(Beginning of EXERCISE INPUT)

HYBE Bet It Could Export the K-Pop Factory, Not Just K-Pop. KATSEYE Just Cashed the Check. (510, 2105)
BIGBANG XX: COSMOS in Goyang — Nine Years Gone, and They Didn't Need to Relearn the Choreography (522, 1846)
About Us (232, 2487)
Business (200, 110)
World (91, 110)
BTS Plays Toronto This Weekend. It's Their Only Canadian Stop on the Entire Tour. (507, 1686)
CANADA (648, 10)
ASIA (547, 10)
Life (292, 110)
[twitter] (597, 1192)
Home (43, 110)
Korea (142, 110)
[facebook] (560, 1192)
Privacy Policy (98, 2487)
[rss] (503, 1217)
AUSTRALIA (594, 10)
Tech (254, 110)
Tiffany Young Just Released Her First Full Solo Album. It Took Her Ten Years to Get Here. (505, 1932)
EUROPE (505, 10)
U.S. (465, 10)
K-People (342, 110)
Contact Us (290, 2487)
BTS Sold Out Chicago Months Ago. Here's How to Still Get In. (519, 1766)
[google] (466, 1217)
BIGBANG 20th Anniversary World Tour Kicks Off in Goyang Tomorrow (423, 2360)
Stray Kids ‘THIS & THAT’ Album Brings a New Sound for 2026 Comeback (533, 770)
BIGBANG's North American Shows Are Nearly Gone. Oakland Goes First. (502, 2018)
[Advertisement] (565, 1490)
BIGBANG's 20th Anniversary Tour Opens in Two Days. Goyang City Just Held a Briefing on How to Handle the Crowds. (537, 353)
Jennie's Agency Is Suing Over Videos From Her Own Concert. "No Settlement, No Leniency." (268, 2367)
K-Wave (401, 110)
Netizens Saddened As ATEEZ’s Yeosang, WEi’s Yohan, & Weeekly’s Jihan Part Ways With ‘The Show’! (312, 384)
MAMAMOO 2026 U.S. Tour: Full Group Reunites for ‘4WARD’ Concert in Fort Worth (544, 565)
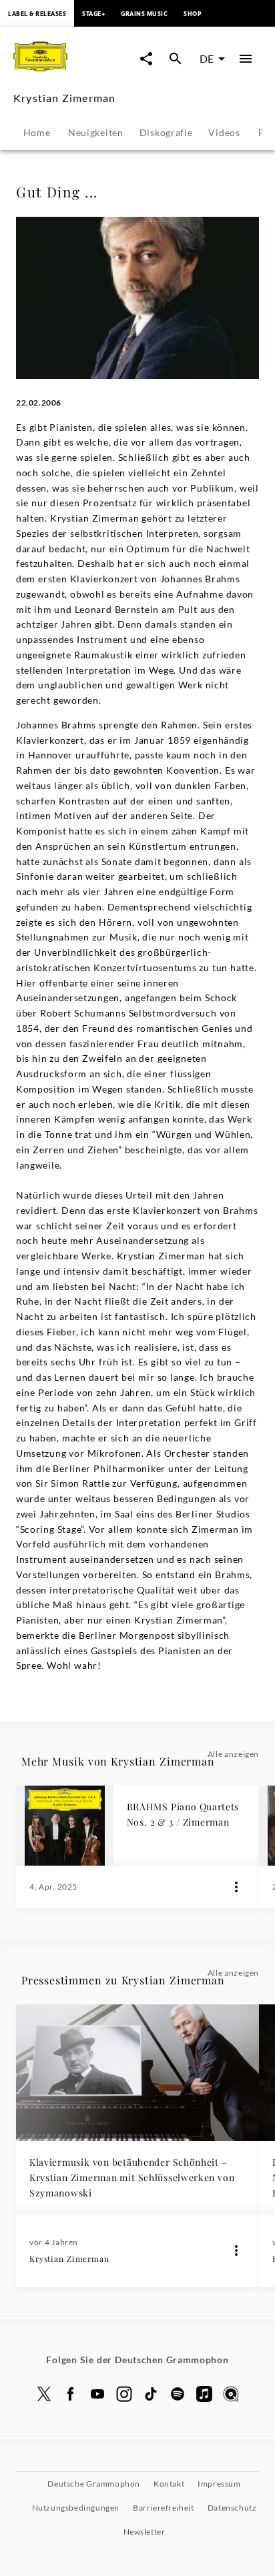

(End of EXERCISE INPUT)

▶ _AIM OF THE TASK_: After you work out how many lines in the material hold the word "Album", please respond with that number alone.

▶ _REPLY_: 2